_What is expected_:
Copy the passage about the stimulus package below word for word, from its first sentence to its last.

_Document passage_:
——————————

The just-passed stimulus package is a rarity in today’s Washington: a major new law that’s a win in terms of both politics and policy. Poll after poll shows overwhelming support. As my colleague Greg Sargent notes, the bill is even popular with both lower-income Republicans and non-college Whites, two key components of the Trump-era GOP coalition. Millions of Americans are already receiving desperately needed payments to help the country get back on its feet from a once-in-a-century pandemic.

Or, to hear Sen. John Barrasso (R-Wyo.) tell it on ABC’s “This Week”: “This is a Nancy Pelosi payoff to the liberal left.” Interviews with Barrasso and his colleague Sen. Bill Cassidy (R-La.) on the Sunday talk shows aptly illustrated how Democrats, with a straightforward, tangible relief package, have rather easily neutered Republicans politically. The best way for Democrats to maintain that momentum is more of the same.

In the face of those strong polls for the president, the New York Times reports that “Republicans’ approach is to label the measure wasteful, unnecessary and packed with goodies for political allies of the Democrats.” But those attacks wilt next to the bill’s obvious benefits, as Barrasso found Sunday. After he complained that the bill “is not supposed to be a bailout,” host George Stephanopoulos showed Barrasso the front page of his home-state paper the Casper Star-Tribune, which “shows $1 billion going to your state of Wyoming.” Barrasso conceded that, but complained that “the formula they used to send this out was biased and unfair.” He might sincerely believe so, but it is doubtful that Wyomingites who are putting food on their tables thanks to this new bill care whether its formulas were fair or not.

Cassidy ran into similar troubles on “Fox News Sunday.” He defended his tweet asserting that “less than 10% of President Biden’s spending package is actually related to COVID relief” — only to agree with host Chris Wallace minutes later that “hundreds of billions of dollars go in economic stimulus to people and to businesses that have been hit hard by this pandemic.”

——————————

_Given entries_:

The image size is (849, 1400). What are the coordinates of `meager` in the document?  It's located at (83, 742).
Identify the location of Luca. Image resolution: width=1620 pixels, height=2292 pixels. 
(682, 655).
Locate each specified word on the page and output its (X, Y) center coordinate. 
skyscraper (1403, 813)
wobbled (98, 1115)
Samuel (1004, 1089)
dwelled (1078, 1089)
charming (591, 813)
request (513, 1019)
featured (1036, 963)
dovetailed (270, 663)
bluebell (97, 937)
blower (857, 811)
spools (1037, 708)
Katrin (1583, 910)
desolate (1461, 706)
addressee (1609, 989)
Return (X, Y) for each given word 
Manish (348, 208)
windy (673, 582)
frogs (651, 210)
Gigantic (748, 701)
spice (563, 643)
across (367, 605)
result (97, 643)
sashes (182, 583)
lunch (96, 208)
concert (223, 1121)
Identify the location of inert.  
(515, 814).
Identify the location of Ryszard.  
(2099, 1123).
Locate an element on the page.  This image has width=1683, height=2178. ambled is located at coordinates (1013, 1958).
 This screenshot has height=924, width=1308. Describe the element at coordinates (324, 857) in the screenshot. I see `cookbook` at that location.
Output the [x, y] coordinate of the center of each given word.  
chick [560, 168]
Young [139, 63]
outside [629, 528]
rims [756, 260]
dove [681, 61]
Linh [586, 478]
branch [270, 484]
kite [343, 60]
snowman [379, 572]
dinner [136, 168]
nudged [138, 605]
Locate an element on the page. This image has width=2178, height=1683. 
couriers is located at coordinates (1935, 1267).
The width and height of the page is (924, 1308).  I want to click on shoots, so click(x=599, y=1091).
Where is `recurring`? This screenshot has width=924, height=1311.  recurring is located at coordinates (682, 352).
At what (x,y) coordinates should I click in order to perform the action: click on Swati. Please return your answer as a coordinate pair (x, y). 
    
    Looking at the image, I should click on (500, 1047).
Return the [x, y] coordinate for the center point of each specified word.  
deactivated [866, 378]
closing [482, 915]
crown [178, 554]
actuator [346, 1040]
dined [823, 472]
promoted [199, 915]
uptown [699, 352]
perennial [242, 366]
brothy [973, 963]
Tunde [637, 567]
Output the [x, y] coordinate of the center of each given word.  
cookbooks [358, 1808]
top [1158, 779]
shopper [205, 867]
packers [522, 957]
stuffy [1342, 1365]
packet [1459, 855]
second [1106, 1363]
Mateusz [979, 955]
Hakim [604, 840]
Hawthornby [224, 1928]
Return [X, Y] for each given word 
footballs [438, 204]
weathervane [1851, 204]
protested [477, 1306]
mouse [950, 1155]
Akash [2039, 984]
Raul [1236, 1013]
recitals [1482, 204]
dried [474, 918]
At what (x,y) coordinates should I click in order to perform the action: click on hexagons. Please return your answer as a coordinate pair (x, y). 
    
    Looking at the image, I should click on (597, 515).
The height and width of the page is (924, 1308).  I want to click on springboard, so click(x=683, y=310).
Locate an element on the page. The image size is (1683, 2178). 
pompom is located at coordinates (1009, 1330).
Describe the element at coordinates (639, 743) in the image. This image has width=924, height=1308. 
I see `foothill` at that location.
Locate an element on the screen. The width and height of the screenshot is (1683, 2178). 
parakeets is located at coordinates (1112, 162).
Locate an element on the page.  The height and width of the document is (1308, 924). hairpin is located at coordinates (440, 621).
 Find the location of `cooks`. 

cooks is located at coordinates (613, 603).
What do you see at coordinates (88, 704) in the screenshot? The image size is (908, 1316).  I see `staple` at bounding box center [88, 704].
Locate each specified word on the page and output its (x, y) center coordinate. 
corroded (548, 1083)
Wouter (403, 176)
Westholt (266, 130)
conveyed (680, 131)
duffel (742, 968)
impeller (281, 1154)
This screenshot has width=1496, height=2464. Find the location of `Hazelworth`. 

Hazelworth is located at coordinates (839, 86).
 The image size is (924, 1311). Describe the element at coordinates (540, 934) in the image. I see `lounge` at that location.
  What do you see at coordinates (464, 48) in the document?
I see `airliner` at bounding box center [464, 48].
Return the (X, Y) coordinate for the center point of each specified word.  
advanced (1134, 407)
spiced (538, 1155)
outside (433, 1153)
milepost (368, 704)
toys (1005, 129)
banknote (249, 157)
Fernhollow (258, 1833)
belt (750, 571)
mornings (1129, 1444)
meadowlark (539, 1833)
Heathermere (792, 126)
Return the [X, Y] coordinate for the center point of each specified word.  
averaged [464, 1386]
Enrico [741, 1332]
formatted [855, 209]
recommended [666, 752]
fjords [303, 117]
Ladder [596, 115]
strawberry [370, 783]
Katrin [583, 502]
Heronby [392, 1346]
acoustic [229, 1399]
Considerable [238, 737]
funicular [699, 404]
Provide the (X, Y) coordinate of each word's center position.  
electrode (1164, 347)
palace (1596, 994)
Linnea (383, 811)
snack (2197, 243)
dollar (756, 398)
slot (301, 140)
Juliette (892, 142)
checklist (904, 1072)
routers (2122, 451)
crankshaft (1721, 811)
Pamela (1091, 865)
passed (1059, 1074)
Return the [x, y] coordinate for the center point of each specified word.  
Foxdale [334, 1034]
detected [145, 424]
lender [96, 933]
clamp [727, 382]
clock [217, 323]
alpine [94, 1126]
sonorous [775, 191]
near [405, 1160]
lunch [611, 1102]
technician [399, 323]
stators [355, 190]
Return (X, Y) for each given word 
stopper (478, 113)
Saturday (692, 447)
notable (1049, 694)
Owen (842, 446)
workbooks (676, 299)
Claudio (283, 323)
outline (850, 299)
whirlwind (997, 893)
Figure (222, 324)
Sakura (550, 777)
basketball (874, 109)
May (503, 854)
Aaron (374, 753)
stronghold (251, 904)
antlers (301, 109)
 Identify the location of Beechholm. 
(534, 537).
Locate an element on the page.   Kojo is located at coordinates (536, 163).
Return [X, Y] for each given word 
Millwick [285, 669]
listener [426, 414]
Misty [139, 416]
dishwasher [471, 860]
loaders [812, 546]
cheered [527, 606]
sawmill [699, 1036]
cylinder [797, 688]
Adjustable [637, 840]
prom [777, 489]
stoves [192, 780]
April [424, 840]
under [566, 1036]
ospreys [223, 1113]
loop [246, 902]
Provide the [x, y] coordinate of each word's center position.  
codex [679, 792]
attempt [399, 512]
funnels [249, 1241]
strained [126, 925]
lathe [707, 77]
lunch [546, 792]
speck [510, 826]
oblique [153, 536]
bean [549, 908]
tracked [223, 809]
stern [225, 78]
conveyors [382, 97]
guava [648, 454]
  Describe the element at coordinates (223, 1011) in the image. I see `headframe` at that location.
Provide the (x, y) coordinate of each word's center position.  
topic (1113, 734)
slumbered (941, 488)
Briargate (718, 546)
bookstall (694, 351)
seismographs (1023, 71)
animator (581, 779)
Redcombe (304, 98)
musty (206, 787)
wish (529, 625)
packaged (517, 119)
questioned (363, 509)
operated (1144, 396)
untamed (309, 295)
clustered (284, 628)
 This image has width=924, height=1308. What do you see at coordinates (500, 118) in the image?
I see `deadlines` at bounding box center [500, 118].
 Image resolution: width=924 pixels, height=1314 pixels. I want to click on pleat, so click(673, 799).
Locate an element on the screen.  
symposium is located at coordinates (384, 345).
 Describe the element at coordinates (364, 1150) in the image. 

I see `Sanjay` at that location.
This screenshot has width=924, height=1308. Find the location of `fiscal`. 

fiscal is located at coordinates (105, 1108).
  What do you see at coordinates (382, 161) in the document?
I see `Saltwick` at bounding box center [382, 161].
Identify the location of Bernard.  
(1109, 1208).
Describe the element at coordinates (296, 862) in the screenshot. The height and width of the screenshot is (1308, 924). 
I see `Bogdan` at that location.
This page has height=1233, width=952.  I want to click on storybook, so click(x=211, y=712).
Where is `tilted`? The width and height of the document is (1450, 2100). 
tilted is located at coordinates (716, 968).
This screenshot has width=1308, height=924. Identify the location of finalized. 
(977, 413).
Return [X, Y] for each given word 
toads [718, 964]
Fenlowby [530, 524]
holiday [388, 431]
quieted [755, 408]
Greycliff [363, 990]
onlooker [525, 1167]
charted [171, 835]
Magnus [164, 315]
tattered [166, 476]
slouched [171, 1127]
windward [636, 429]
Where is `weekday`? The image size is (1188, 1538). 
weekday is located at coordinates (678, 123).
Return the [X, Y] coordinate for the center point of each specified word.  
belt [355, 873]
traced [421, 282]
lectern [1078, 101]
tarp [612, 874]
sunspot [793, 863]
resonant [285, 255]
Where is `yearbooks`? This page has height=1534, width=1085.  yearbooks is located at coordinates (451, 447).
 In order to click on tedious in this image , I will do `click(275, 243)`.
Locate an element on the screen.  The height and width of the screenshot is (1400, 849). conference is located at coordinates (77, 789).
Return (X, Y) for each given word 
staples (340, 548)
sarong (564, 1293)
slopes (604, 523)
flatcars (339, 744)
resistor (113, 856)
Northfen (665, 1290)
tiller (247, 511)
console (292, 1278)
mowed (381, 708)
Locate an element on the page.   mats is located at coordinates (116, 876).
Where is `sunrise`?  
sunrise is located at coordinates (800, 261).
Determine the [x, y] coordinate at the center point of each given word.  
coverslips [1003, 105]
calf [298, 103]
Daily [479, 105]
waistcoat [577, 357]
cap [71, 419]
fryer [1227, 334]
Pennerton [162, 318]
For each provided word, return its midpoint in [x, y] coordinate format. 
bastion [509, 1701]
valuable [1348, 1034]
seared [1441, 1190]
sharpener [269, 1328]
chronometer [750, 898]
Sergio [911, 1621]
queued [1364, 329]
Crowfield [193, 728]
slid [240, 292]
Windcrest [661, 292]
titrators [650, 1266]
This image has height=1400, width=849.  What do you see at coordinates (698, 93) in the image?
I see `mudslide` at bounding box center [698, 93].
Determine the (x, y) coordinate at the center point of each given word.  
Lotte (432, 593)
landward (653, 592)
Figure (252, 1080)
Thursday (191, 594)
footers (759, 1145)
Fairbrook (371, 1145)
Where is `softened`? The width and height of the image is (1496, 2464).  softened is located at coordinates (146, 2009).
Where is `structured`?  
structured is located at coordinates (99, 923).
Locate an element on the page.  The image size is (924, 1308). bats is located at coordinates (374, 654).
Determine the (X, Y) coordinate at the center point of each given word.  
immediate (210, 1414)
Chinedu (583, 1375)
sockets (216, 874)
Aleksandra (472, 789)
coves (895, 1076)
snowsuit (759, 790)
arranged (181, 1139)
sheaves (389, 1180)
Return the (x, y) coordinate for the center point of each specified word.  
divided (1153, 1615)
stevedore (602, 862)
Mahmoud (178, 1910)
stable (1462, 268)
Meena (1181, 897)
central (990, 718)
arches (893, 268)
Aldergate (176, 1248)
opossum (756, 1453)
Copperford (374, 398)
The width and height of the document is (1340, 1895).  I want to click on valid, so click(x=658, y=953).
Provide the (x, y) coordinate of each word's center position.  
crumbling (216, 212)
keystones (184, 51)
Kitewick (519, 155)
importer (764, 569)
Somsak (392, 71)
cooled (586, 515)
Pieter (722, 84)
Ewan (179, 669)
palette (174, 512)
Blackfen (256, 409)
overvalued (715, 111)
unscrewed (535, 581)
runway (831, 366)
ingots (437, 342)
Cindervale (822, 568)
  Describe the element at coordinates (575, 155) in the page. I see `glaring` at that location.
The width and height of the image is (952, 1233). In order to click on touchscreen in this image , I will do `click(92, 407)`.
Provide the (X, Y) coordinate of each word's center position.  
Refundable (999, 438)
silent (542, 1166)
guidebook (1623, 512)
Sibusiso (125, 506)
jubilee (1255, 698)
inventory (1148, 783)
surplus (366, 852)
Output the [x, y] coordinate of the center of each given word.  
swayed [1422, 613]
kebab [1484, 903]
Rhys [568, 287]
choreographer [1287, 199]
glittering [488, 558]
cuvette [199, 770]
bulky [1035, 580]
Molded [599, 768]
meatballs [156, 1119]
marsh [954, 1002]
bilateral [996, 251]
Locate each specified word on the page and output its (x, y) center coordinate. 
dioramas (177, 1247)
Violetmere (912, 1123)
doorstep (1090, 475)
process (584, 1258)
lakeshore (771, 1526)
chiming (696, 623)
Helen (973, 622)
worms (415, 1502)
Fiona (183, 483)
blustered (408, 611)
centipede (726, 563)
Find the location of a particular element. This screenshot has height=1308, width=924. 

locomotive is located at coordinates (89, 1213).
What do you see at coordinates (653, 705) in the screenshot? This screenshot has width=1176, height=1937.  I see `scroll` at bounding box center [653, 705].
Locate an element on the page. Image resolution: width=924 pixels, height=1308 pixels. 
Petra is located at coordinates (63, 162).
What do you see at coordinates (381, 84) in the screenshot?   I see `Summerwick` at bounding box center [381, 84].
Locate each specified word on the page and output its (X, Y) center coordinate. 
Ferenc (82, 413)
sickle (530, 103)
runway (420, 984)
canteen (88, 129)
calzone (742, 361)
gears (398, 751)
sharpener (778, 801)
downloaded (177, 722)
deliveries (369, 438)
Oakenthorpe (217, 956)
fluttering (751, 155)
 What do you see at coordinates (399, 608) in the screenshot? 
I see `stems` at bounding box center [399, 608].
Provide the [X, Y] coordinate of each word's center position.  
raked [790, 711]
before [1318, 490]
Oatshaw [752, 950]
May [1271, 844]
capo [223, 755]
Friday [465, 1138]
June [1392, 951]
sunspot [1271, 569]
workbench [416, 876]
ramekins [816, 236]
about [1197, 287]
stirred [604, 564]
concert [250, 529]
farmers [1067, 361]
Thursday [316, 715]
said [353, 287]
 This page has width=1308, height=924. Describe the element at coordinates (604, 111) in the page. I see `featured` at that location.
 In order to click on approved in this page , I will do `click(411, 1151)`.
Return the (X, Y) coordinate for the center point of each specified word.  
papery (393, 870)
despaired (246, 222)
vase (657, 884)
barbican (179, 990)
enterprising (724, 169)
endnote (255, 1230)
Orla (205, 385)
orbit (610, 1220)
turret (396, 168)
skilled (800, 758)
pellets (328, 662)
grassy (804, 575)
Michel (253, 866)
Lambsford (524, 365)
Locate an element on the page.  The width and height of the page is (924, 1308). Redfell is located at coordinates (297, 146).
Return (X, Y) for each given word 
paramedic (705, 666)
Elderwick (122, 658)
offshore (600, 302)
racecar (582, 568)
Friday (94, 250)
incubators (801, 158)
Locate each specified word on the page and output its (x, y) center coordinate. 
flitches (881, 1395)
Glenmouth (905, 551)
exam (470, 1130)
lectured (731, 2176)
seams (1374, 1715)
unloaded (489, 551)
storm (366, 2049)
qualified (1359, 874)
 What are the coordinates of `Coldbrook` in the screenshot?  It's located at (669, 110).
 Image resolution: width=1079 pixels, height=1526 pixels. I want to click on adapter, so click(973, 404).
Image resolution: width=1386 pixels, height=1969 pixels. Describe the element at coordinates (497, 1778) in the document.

——————————

_Solution for this exercise_:
The just-passed stimulus package is a rarity in today’s Washington: a major new law that’s a win in terms of both politics and policy. Poll after poll shows overwhelming support. As my colleague Greg Sargent notes, the bill is even popular with both lower-income Republicans and non-college Whites, two key components of the Trump-era GOP coalition. Millions of Americans are already receiving desperately needed payments to help the country get back on its feet from a once-in-a-century pandemic.

Or, to hear Sen. John Barrasso (R-Wyo.) tell it on ABC’s “This Week”: “This is a Nancy Pelosi payoff to the liberal left.” Interviews with Barrasso and his colleague Sen. Bill Cassidy (R-La.) on the Sunday talk shows aptly illustrated how Democrats, with a straightforward, tangible relief package, have rather easily neutered Republicans politically. The best way for Democrats to maintain that momentum is more of the same.

In the face of those strong polls for the president, the New York Times reports that “Republicans’ approach is to label the measure wasteful, unnecessary and packed with goodies for political allies of the Democrats.” But those attacks wilt next to the bill’s obvious benefits, as Barrasso found Sunday. After he complained that the bill “is not supposed to be a bailout,” host George Stephanopoulos showed Barrasso the front page of his home-state paper the Casper Star-Tribune, which “shows $1 billion going to your state of Wyoming.” Barrasso conceded that, but complained that “the formula they used to send this out was biased and unfair.” He might sincerely believe so, but it is doubtful that Wyomingites who are putting food on their tables thanks to this new bill care whether its formulas were fair or not.

Cassidy ran into similar troubles on “Fox News Sunday.” He defended his tweet asserting that “less than 10% of President Biden’s spending package is actually related to COVID relief” — only to agree with host Chris Wallace minutes later that “hundreds of billions of dollars go in economic stimulus to people and to businesses that have been hit hard by this pandemic.”